Rétablir le foncier d'intérêt général

La mobilisation foncière est l'autre champ d'innovation. Novo loco, foncière solidaire lancée en 2020 dans les Hauts-de France, est déjà un être hybride en ce qu'il réunit des professionnels de la promotion immobilière et une quinzaine d'associations du handicap et du vieillissement afin de promouvoir un foncier d'intérêt général.

"Le monde associatif avait besoin d'un acteur de l'immobilier qui émane du monde associatif", explique Thibaut Vullin, cofondateur de Novo loco. Novo loco agit comme opérateur immobilier au service de ses membres: "Au cœur de notre modèle, il y a la maitrise foncière. Il faut comprendre que lorsque l'argent a disparu dans l'achat du foncier, c'est 30 % du budget qui ne va pas à la qualité de l'habitat."

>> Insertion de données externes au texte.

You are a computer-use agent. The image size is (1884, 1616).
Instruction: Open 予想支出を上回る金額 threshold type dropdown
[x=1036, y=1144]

La structure cible des biens qui n'ont pas de valeur comptable - du fait de leur emplacement ou de leur inadaptation. Des anciennes maisons de mine au cœur de Liévin, des bureaux de Poste désaffectés trop grands pour attirer un propriétaire individuel mais parfait pour y installer quelques logements adaptés aux handicap. "Notre statut associatif nous confère une légitimité auprès des collectivités qui assument de participer activement aux projets". 

  1. Première étape - Novo loco réalise les études d'assistance à maîtrise d'ouvrage  (AMO ou AMU) pour trouver le foncier et passe des conventions avec les communes pour leur trouver des projets.
  2. Deuxième étape - La foncière monte le projet. Elle signe un bail emphytéotique de 25 ans sur le terrain et/ou devient propriétaire du bâti qu'elle rénove selon les critères établis par le projet. 
  3. Troisième étape - Les logements sont loués aux associations membres et le montant des loyers permet d'amortir les coûts de constrution ou de rénovation. 

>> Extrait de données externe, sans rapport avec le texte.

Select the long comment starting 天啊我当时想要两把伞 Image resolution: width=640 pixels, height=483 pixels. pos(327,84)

Le dispositif Novo loco permet aux associations demandeuses de conserver la maîtrise du projet social tout en fluidifiant leurs partenariats avec les acteurs des territoires, collectivités et opérateurs. Novo loco est donc le fruit de 2 phénomènes convergents :

  • Des opérateurs immobiliers traditionnels qui souhaitent enrichir et diversifier leurs méthodologies
  • Des acteurs associatifs qui veulent monter en compétence et participer activement à leurs projets immobiliers et urbains 

Les exemples d'Habit'âge et de Novo loco illustrent les chemins de traverses pris par l'ESS pour trouver les voies de modèles spécifiques à l'habitat inclusif. Des chemins qui rencontrent de plus en plus les intérêts de bailleurs sociaux. Cela pose, comme à Craponne, la question de l'équilibre des coopérations entre acteurs, pour que chacun trouve sa place au bénéfice du projet et pour contribuer à développer une nouvelle attractivité des centres-bourgs.